Afleet Alex's trainer, Tim Richey, grew up around eventing.  Chris gave lessons to his sisters who rode hunter/jumpers. Chris told me that Richey always got looked at funny from other trainers because he worked the horse differently from what was typical for racing and more like what the eventers did. The horse came out of his stall to work at least twice a day, including lunging. Word on the street is that he's always had a good mind, and passed that good mind along to his offspring. Richey announced Alex's retirement in 2005. He'd recovered from a hairline fracture of his left front cannon bone. The prognosis was good, but after he returned to work in preparation for the Breeder's Cup, he went off again. As it turns out, he had some dying tissue in his bone that created a brittle patch. While no one can be sure, the vets suspect he sustained this injury in his Preakness fall. In 2006, he got the Eclipse Award for Champion 3 Year Old Gelding or Colt, and lost the Eclipse Horse of the Year award narrowly to Saint Liam. I, for one, think Alex was robbed. In terms of money (the syndicate who owns him is called Cash is King, after all), he earned $2,765,800, won 8 of his 12 starts, and was ranked 3rd by earnings in 2005.

Afleet Alex is a successful racing stallion now. Lex was in his first crop of foals and was a total failure on the track, but he is a proven Grade 1 sire. This year, six of his three year olds were Triple Crown nominees. I've also heard through the grapevine that he has a son who is knocking 'em dead in the hunter ring at HITS, but I haven't seen him myself. I believe it, though. 

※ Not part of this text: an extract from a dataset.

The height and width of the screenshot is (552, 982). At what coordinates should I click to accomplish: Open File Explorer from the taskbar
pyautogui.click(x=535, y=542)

Of course, my favorite thing about Afleet Alex is how much he looks like Lex. Behold:

I don't know if Lex is going to be as fabulously talented as both her parents were, but she's got the right ingredients. Next time, I'll talk more about Afleet Alex's parents and grandparents. There's a lot to say.


  1. It is REALLY crazy how much Lex looks like her dad!

  2. What a cool horse! I'd heard the name, but I didn't know all this about him. How cool to be involved in that legacy.